PROMPT — Reproduce the section of the listing that begins at the line containing "The height and width of the screenshot is (523, 720)." and finishes at the line containing "Collapse the 坐标·尺寸". Include both end lines and nothing beyond them.

DATASET RECORDS —
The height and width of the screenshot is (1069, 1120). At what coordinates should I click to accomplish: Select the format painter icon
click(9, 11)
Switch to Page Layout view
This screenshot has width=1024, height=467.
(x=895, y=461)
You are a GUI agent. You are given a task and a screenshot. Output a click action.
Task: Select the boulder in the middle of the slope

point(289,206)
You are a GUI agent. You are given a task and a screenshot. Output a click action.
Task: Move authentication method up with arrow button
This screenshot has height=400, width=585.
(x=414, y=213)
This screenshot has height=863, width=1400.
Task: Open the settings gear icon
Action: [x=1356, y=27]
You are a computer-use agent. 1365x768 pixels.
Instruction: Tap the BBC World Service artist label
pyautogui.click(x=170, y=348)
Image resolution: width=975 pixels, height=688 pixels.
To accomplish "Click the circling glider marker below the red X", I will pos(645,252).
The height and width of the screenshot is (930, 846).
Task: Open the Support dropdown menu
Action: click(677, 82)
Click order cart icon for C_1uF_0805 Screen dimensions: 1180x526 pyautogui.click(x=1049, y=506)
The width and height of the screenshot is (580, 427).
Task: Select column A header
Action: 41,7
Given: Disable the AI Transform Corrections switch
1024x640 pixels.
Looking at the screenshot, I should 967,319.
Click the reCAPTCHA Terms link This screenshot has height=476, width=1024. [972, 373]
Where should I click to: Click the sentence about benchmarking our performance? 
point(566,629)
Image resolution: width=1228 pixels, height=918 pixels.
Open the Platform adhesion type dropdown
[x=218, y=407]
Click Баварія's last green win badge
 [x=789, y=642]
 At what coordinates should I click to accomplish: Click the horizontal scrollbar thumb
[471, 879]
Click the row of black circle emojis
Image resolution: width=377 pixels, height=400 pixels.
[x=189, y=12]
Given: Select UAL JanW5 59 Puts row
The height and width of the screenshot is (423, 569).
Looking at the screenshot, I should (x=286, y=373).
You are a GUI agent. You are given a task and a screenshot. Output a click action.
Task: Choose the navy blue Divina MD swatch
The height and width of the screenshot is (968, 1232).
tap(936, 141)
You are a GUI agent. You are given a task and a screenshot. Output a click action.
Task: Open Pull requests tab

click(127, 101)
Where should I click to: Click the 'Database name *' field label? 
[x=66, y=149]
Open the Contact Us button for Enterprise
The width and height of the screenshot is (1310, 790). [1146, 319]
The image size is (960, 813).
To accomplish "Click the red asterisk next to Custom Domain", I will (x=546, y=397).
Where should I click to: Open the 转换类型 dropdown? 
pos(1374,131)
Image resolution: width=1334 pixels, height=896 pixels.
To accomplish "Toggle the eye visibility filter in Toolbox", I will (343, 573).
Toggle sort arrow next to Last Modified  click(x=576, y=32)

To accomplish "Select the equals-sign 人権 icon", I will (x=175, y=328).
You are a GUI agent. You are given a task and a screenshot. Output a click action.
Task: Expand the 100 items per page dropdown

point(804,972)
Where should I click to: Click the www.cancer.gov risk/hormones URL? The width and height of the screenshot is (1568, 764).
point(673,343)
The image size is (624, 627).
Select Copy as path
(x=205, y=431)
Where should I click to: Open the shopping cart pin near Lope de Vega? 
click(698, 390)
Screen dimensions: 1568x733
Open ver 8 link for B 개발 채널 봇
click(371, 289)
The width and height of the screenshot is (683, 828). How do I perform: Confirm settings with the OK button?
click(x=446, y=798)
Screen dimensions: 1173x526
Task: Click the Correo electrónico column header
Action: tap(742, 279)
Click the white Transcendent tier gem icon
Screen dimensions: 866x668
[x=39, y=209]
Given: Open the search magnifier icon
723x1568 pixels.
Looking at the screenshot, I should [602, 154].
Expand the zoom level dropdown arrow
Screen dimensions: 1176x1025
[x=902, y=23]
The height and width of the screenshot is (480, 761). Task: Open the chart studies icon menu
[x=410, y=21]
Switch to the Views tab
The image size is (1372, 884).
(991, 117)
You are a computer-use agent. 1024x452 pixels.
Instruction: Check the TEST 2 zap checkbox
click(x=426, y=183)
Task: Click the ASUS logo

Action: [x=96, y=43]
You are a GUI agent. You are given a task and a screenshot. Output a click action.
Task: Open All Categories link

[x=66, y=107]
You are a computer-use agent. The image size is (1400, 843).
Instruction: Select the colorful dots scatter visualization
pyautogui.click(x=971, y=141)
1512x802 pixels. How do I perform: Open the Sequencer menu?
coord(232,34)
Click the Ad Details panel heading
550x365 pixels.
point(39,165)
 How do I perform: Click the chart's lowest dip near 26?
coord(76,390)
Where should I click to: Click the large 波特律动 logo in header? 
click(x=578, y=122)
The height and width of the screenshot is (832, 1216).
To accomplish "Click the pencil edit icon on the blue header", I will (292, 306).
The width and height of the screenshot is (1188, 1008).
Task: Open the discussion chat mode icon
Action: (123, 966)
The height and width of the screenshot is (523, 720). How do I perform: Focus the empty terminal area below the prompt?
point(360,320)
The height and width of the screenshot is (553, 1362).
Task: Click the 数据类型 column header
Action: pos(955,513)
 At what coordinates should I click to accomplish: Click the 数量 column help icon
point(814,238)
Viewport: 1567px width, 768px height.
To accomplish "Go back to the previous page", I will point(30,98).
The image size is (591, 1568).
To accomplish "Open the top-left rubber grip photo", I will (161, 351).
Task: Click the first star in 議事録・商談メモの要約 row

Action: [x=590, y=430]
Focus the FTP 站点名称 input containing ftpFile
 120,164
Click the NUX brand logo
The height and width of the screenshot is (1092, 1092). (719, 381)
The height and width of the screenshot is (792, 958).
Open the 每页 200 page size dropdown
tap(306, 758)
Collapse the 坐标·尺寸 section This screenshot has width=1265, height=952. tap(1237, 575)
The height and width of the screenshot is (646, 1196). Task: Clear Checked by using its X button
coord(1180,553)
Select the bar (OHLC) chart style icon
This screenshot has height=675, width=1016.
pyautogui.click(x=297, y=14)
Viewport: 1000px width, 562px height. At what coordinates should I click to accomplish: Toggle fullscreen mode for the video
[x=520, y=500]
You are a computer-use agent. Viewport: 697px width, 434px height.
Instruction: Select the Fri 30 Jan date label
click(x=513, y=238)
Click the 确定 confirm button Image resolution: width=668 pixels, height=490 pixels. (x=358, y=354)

RESPONSE TO THIS TASK —
The height and width of the screenshot is (523, 720). How do I perform: Focus the empty terminal area below the prompt?
point(360,320)
The height and width of the screenshot is (553, 1362).
Task: Click the 数据类型 column header
Action: pos(955,513)
 At what coordinates should I click to accomplish: Click the 数量 column help icon
point(814,238)
Viewport: 1567px width, 768px height.
To accomplish "Go back to the previous page", I will point(30,98).
The image size is (591, 1568).
To accomplish "Open the top-left rubber grip photo", I will (161, 351).
Task: Click the first star in 議事録・商談メモの要約 row

Action: [x=590, y=430]
Focus the FTP 站点名称 input containing ftpFile
 120,164
Click the NUX brand logo
The height and width of the screenshot is (1092, 1092). (719, 381)
The height and width of the screenshot is (792, 958).
Open the 每页 200 page size dropdown
tap(306, 758)
Collapse the 坐标·尺寸 section This screenshot has width=1265, height=952. tap(1237, 575)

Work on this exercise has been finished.